= Requirement 1 =
Swap "newsletter" for "bulletin" and write out the stretch of the tech newsletter from "Tech-lash - 2.0" through "of this newsletter!".
= Requirement 2 =
Say whether each statement agrees with the tech newsletter, answering yes or no and quoting the words that decide it: (a) The talks between Microsoft and ByteDance are described as preliminary. (b) The deadline for reaching a deal is 15 October. (c) Tencent's shares rose after the WeChat announcement.

• Harsh Patel, CFA

Tech-lash - 2.0 📱🖥


Given we're in the middle of summer (at least in the northern hemisphere!), we wanted to test how many of you are really switched on to what's going on around you. 


We've seen a number of seemingly disparate stories crop up this week, and we wanted to talk you through a handful which we think are connected by a specific theme - find out what that is towards the bottom of this newsletter!

Microsoft /TikTok


Following President Trump's threat to ban TikTok in the US, Microsoft announced it had entered talks with TikTok's parent company ByteDance over a potential takeover of it's US operations. Over the course of this past week, that dialogue seems to have changed to now include all of TikTok's major international operations, including the US, Canada, India, Europe, Australia & New Zealand. Talks remain preliminary and the two sides are racing to meet a 15 September deadline to reach a deal in order to prevent TikTok being banned in the US. With master-of-copy-and-paste Mark Zuckerberg also having introduced Instagram Reels in the past week, social media competition over funny 15-second videos seems to be hotting up this summer. President Trump hasn't been resting on his laurels either, announcing WeChat will also be added to the list of banned apps from mid-September, sending parent company Tencent's shares tumbling around 10% following the announcement.

= Extracted data =

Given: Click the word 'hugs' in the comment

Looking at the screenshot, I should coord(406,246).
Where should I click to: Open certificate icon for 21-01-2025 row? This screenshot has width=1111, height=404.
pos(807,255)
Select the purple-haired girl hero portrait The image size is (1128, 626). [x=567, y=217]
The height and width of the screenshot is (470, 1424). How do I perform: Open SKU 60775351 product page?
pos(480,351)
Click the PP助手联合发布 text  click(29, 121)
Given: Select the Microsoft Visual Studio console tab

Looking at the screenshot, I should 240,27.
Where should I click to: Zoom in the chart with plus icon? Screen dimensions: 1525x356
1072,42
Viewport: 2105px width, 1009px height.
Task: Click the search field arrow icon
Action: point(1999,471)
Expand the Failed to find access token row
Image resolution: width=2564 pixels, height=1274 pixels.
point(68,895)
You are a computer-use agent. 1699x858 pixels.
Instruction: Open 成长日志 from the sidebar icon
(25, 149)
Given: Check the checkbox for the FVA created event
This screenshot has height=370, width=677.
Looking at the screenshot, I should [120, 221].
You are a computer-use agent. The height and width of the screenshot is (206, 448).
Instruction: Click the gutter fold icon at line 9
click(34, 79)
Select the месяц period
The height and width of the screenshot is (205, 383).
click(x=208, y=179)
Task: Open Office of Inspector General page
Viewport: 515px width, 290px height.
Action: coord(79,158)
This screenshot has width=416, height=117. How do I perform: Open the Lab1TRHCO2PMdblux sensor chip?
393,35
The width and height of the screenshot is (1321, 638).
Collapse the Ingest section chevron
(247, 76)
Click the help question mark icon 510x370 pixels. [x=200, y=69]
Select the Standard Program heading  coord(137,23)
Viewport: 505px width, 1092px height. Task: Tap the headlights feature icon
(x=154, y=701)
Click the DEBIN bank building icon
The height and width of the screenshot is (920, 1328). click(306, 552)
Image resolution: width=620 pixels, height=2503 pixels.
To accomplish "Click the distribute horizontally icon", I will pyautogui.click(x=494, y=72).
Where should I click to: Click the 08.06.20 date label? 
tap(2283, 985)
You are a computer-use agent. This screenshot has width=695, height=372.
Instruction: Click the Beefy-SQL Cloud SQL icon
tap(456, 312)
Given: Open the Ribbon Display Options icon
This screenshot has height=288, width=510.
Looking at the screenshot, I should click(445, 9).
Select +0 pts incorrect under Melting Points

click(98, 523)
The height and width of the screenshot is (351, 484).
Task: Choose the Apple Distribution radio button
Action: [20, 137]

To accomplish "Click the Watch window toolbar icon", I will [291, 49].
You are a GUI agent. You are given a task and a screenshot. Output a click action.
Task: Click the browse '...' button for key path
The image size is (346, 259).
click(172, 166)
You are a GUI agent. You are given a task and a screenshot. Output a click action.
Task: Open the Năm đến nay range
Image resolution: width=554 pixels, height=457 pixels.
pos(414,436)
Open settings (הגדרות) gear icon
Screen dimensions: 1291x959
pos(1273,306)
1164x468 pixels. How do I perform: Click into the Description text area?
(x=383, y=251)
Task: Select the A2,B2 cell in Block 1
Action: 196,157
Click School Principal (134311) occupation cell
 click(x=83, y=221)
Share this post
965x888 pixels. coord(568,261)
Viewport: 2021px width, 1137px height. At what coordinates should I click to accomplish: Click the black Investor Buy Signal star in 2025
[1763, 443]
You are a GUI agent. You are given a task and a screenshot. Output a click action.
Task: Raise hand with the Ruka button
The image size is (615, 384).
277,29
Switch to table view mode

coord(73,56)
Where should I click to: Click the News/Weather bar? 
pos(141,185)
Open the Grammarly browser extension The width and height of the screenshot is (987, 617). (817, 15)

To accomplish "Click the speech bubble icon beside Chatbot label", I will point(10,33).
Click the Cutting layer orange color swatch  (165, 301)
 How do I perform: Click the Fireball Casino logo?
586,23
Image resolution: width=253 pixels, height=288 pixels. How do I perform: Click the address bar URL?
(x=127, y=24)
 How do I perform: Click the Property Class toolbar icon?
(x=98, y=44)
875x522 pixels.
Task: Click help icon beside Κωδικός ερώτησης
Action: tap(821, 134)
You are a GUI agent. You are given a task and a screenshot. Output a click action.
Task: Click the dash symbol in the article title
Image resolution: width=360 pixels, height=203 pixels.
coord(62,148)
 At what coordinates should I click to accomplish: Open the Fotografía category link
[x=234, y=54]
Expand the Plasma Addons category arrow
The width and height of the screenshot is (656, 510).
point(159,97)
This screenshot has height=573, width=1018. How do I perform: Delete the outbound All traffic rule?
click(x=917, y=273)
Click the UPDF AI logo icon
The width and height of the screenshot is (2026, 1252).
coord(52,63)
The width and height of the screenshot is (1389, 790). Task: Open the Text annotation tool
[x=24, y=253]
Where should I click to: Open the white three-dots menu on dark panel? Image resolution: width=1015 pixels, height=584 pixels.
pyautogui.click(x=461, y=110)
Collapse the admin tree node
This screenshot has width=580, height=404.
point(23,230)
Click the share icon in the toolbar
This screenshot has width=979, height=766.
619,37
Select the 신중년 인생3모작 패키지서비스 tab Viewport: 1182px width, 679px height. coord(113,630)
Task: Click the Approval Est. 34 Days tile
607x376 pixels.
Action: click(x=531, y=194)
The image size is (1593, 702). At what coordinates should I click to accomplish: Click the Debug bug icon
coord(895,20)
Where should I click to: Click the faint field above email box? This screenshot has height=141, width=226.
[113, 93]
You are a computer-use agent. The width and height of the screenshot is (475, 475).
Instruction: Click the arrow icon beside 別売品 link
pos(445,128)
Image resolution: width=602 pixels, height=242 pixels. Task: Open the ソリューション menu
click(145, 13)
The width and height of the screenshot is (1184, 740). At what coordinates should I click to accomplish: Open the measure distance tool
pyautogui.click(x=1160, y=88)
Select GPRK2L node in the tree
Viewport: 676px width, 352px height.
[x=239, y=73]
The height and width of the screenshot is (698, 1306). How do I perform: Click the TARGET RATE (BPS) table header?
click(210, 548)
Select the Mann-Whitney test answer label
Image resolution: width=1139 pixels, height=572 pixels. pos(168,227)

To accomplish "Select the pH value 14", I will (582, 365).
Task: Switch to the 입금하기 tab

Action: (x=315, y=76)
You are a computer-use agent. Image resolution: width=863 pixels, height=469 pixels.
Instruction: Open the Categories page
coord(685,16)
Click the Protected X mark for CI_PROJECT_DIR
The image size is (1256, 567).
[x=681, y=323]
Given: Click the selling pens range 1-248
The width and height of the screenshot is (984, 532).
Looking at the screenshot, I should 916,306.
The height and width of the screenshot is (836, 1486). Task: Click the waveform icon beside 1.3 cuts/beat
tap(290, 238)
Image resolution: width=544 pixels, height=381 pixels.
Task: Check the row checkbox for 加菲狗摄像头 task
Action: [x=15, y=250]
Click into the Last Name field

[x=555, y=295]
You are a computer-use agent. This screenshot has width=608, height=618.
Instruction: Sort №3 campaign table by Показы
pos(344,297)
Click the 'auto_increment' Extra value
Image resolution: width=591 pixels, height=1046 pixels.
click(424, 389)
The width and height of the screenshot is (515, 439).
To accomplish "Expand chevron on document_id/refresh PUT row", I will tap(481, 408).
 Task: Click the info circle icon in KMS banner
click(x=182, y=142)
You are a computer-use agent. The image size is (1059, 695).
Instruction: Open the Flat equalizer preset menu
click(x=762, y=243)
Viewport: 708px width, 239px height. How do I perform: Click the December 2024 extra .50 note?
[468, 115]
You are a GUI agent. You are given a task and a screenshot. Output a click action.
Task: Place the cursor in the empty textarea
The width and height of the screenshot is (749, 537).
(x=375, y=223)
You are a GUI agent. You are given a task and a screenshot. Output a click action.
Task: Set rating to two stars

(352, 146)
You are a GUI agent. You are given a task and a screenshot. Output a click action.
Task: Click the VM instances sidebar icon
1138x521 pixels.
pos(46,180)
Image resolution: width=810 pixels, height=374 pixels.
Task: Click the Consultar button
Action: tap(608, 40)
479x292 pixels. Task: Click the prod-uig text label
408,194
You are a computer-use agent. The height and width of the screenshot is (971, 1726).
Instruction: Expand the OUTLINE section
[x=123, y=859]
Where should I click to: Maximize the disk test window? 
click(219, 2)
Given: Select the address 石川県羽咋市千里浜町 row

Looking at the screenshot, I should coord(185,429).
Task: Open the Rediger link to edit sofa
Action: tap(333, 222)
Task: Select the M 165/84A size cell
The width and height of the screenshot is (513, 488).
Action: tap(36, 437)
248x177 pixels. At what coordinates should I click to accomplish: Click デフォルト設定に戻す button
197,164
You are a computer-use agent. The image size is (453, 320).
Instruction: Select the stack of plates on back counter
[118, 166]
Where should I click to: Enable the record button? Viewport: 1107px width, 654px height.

= Complete answer 1 =
Tech-lash - 2.0 📱🖥


Given we're in the middle of summer (at least in the northern hemisphere!), we wanted to test how many of you are really switched on to what's going on around you. 


We've seen a number of seemingly disparate stories crop up this week, and we wanted to talk you through a handful which we think are connected by a specific theme - find out what that is towards the bottom of this bulletin!

= Complete answer 2 =
(a) Yes: "Talks remain preliminary"
(b) No: "a 15 September deadline to reach a deal"
(c) No: "sending parent company Tencent's shares tumbling around 10% following the announcement"